[WIP] src: implement a prototype for uv coroutines by jasnell · Pull Request #62494 · nodejs/node

jasnell · 2026-03-29T15:22:04Z

This is just a proof-of-concept NOT MEANT TO BE CONSIDERED TO MERGE YET. I'm opening this to get early feedback on the ideas / approach.

What this does is implement co-routines for libuv calls. There are tests and example bindings that demonstrate the feasibility. The intent here is to demonstrate viability, solicit feedback on implementation approach, determine if this is something we'd want to do, allow experimentation, etc.

This proves that coroutine support is possible. The next consideration is whether it would be desirable. There are a few notable gaps in the POC currently:

~~No async context tracking (push_async_context/pop_async_context). This also means async context frames are not propagated.~~
~~The typical microtask scheduling is not fully enabled~~
~~V8 idle time notifications would need to be worked through~~

This is not meant to land as is, so "Request Changes" or "Approvals" are unnecessary at this point. I'm looking solely for feedback on the idea.

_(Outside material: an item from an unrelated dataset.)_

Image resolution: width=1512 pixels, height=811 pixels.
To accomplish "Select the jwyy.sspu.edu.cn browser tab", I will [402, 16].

nodejs-github-bot · 2026-03-29T15:22:09Z

Review requested:

@nodejs/gyp

jasnell · 2026-03-29T15:33:31Z

@addaleax ... very curious in your thoughts around this. good idea? bad idea? really terrible idea? feasible? etc

jasnell · 2026-03-29T16:46:10Z

src/coro/uv_awaitable.h

+// ---------------------------------------------------------------------------
+
+template <typename Fn, typename... Args>
+class UvFsAwaitable {


This initial POC uses a different Uv*Awaitable impl for each kind of libuv req handle. It's likely possible to make it a bit more generic but this works well enough for the prototype.

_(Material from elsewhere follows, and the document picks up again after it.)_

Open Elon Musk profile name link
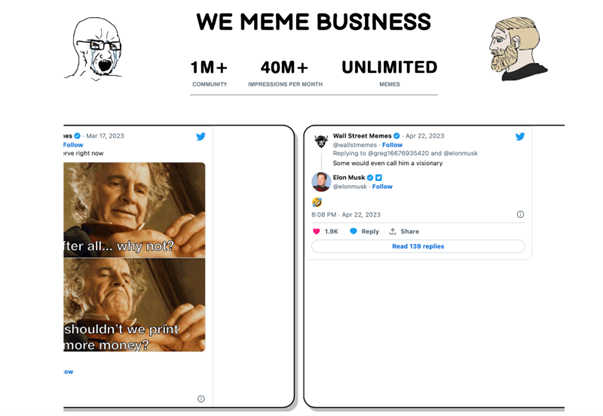The width and height of the screenshot is (603, 416). pyautogui.click(x=349, y=177)
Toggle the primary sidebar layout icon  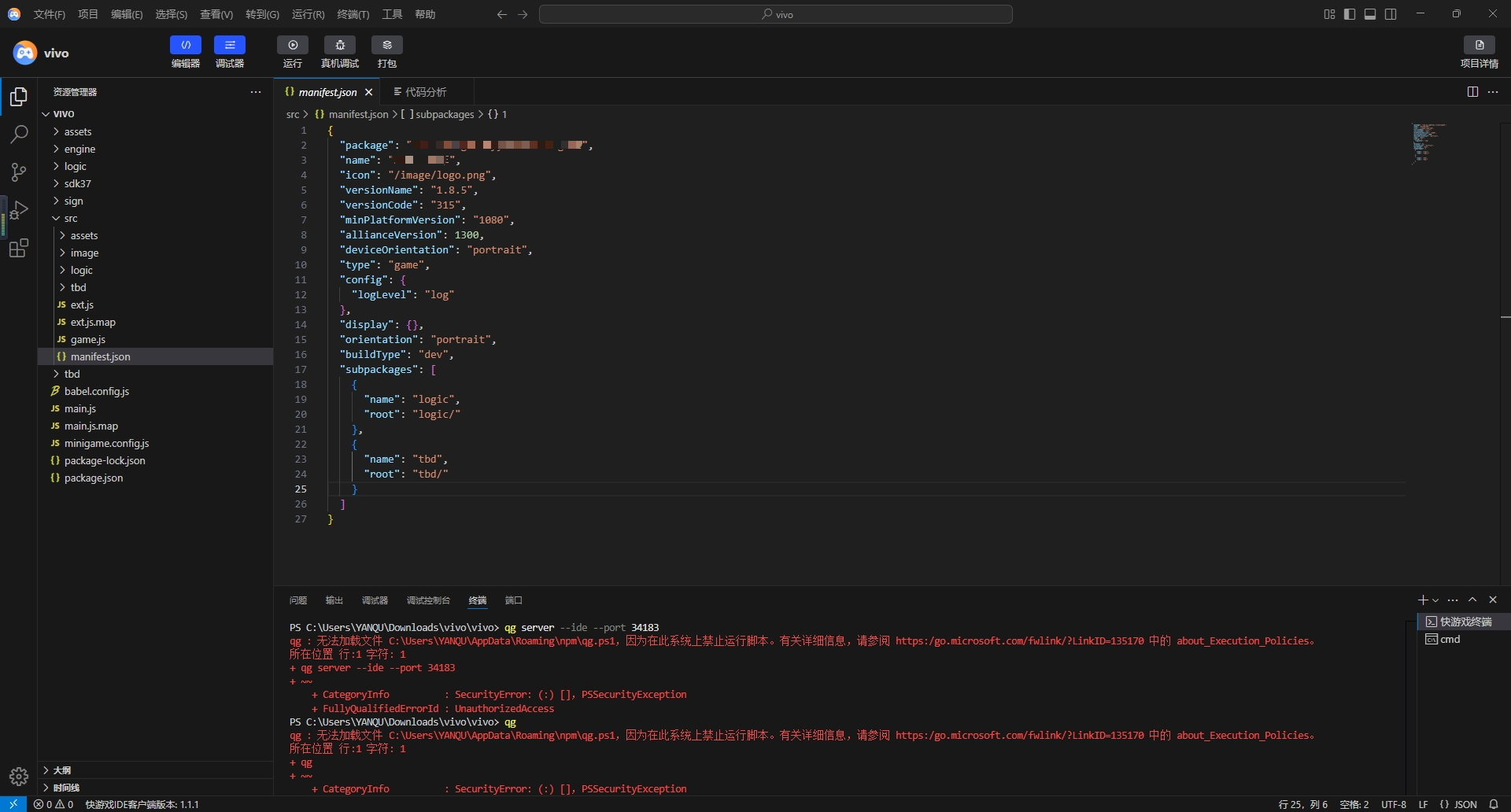[x=1350, y=14]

jasnell · 2026-03-30T02:51:52Z

Asked opencode/opus to generate a description of the relative profiles to help with evaluation...

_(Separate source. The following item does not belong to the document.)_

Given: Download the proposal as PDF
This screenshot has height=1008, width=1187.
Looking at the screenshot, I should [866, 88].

The details here really break down why this would be a benefit. To be certain, the callback case is still faster and most efficient, that wouldn't change. However, using the coroutine approach here instead of the FSReqPromise, for instance, is much more efficient for the promise-based apis.

Details

Performance characteristics: C++ coroutine libuv integration

Allocation profile

Single operation (e.g., `fsPromises.access`)

	Callback (`FSReqCallback`)	Promise (`FSReqPromise`)	Coroutine, no hooks	Coroutine, hooks active
C++ heap allocs	1 (500 bytes)	3 (~970 bytes)	0 (free-list hit)	0 (free-list hit)
V8 heap objects	1 (JS wrapper)	7 (wrapper + Resolver + Promise + 2 ArrayBuffer + 2 TypedArray)	2 (Resolver + Promise)	3 (+ resource Object)
Total allocs	2	10	2	3

The FSReqPromise path unconditionally allocates two AliasedBufferT typed array pairs
(for stat and statfs fields) even for operations that never use them. The coroutine path
has no wasted allocations.

In steady state the coroutine frame is served from a thread-local free-list with 256-byte
size class granularity (up to 4096 bytes, 32 frames per bucket). No malloc/free calls
occur after the first coroutine of each size class completes.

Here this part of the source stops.